▶ [WHAT IS NEEDED]
Rewrite the stretch from the start of the entries through the line containing "interval-heading: 95% Confidence", changing "particular element" to "specific element" and leaving everything else as it is.

▶ [INFORMATION GIVEN]

== Segment start ==

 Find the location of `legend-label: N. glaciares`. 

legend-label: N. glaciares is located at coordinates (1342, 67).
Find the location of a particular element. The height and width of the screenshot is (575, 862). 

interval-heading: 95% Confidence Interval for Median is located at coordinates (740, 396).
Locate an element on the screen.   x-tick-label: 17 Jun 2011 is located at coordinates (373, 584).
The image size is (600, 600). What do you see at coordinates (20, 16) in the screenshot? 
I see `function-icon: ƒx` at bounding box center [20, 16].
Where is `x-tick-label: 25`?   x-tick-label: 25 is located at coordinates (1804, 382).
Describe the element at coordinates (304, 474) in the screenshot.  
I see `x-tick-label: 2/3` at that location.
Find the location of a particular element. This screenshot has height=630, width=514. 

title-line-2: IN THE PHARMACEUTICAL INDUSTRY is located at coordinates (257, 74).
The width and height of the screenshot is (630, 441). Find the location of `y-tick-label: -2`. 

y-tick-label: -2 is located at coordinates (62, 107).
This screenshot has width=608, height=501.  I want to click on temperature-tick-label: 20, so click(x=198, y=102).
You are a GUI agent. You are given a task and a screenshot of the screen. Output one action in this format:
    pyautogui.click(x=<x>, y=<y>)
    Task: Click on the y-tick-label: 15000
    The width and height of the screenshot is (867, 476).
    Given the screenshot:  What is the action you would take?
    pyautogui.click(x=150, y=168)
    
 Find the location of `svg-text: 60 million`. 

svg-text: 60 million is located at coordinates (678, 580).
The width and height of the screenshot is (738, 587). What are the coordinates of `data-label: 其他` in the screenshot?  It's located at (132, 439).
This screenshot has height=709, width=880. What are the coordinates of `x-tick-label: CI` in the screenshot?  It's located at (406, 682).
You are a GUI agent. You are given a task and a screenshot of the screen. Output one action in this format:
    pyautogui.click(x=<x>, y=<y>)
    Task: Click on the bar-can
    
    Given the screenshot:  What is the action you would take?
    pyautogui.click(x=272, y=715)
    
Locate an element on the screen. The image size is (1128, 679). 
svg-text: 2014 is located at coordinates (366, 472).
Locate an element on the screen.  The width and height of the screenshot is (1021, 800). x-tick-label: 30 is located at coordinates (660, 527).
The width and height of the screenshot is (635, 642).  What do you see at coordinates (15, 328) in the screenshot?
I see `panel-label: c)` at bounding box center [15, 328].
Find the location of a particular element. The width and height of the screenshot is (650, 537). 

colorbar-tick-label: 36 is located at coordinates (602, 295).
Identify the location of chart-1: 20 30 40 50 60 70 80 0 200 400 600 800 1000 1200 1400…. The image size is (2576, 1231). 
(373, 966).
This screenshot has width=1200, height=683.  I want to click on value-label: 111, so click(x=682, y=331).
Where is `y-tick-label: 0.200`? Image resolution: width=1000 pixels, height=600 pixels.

== Segment end ==

▶ [SOLUTION FOR THIS EXERCISE]
 Find the location of `legend-label: N. glaciares`. 

legend-label: N. glaciares is located at coordinates (1342, 67).
Find the location of a specific element. The height and width of the screenshot is (575, 862). 

interval-heading: 95% Confidence Interval for Median is located at coordinates (740, 396).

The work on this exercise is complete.